• [Extracted text]
I know that all of these things are not necessarily a product of being adopted, I know that a lot of children go through this. However, being adopted didn’t help. Being adopted only added to the fact that I was a trapeziod peg in a square hole.
When I met Meemo… I discovered I wasn’t the only trapezoid in the world. When I met her and her family, I realized that all along, there was a trapezoid hole that my trapezoid peg would fit into. When I went to the Casino with her, I realized that I really did belong somewhere… and unfortunately, I spent the first 24 years of my life completely lost to where that was. And I discovered that I really was angry. Angry that I had to be that peg, the one that didn’t fit. Angry that I wasn’t one of those people that could turn my peg from a trapezoid to a square so that it would fit. Angry at my parents because they didn’t see me for me, they only wanted the child they wanted, and I just wasn’t it. Angry that all along, I really wasn’t so bad, I just didn’t know it. I am angry because this isn’t how life was supposed to have been.

• [To do]
1. In the passage on being adopted, how many years of life does the writer say were spent completely lost?
2. Please continue the passage on being adopted, picking up after its final sentence.
The lines after this have no connection to the passage on being adopted.

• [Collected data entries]

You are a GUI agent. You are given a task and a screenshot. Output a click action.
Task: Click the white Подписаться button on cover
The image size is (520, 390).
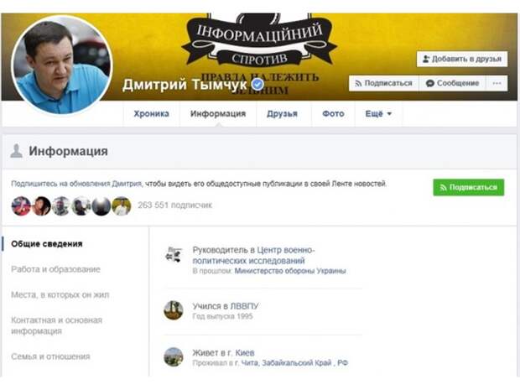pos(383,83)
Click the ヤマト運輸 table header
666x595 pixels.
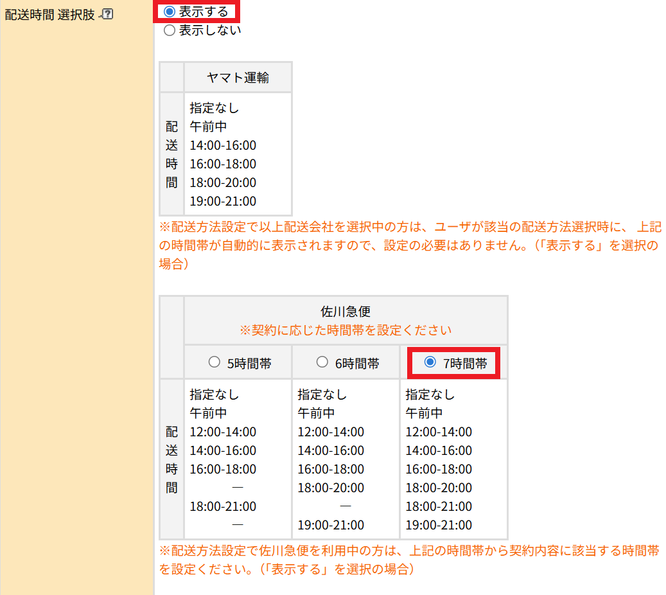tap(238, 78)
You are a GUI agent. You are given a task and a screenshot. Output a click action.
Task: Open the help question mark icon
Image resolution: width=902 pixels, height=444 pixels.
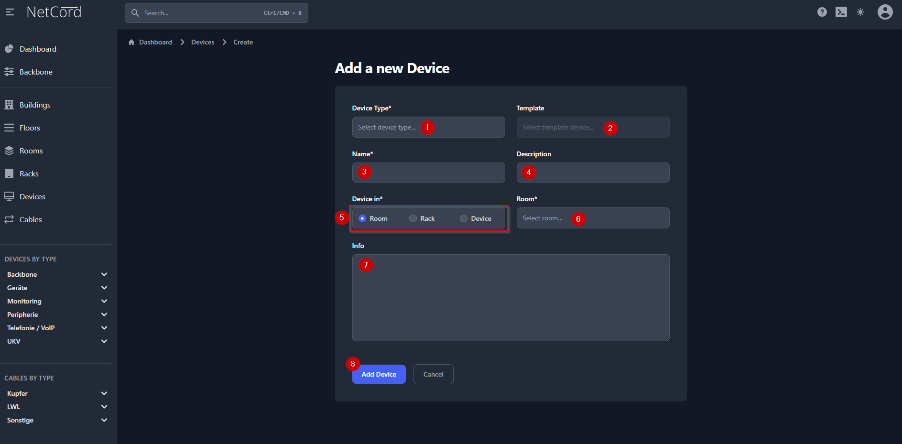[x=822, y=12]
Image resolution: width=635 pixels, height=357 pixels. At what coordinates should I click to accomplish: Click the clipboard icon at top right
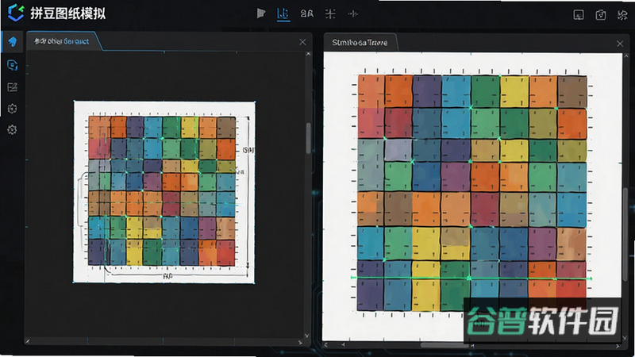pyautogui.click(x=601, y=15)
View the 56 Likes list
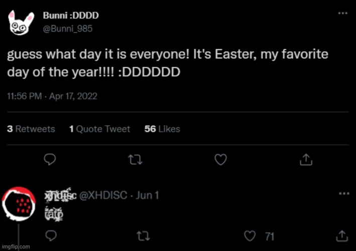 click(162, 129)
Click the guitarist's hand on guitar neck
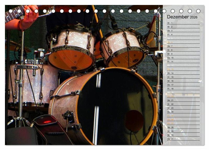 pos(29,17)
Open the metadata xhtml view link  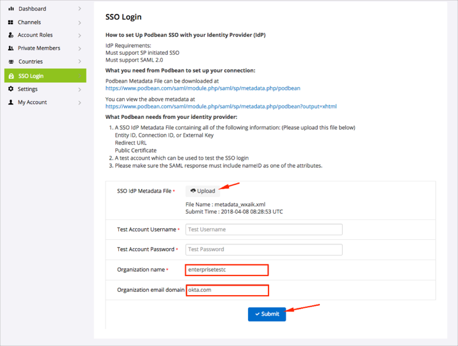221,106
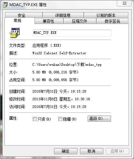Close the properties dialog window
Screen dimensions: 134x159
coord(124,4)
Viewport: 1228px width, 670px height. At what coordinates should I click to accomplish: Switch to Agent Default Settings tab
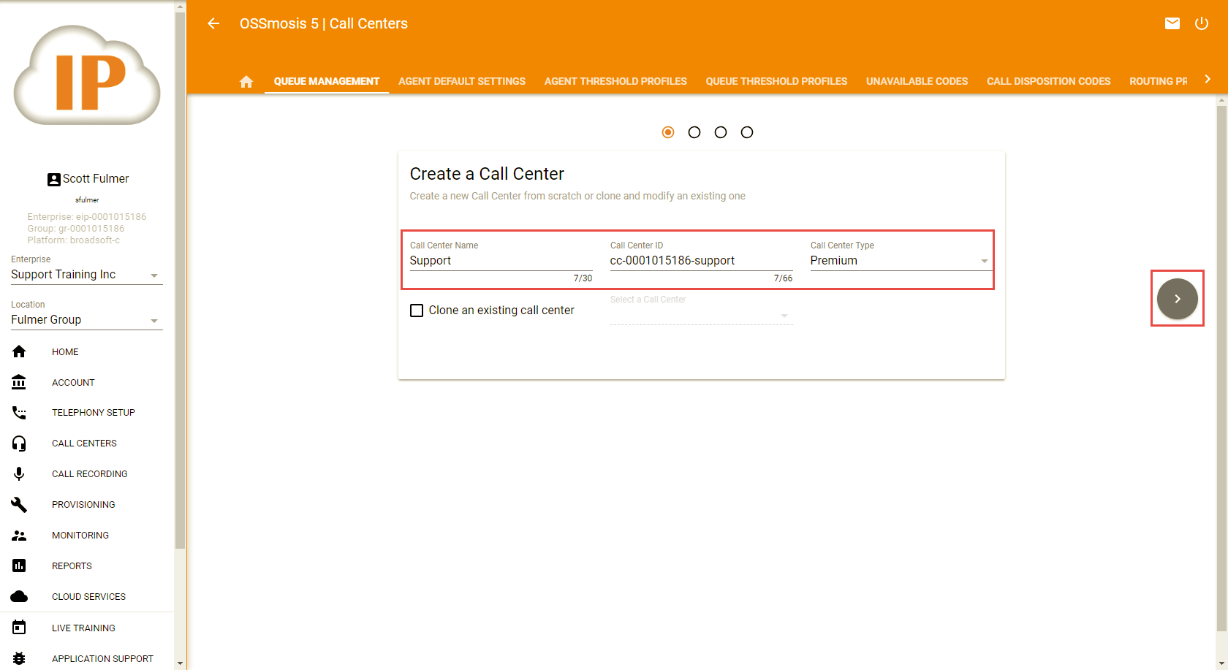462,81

• [Answers per task]
1. The first 24 years.

2.
However, it is how life was, absolutely nothing can change that. What I can change is now. I wish I could say I don’t waste time on these emotions, but unfortunately, I think just to get through this, I am going to have to. I deal with them, one step at a time. There is one thing that I am not angry about. I am not angry about the relationship that my Meemo and I have now. I am a little upset that it has to be formed now, instead of when I was an infant, however, I do not believe for one second that the relationship we have now is the same thing that would have formed had she been the one to raise me. It would have been so different. Sometimes I wonder if because we are so alike, if we would have liked each other much growing up. I don’t know, these are questions whose answers I do not have. What I have is now… What I have is an amazing relationship with an amazing woman who just happens to be my biological mother. For as much as I wish I could change the way life went, I wonder how much I would really want to change that. I don’t think I would know her as the woman that I know now… and I don’t think she would know me as the woman that I am now.
I guess the whole point of this, is that there are silver linings to every storm cloud. For every nasty emotion I feel, there is an overpowering happy one. For every wish I have, another has been granted. I not only found my mother, but I found a friend… as corny as it sounds, its the truth. Sometimes I wonder if I would even want to give that up. After all, the last 24 years of my life are gone, over, what I have is the present. And surprisingly enough, I think I am ok with that.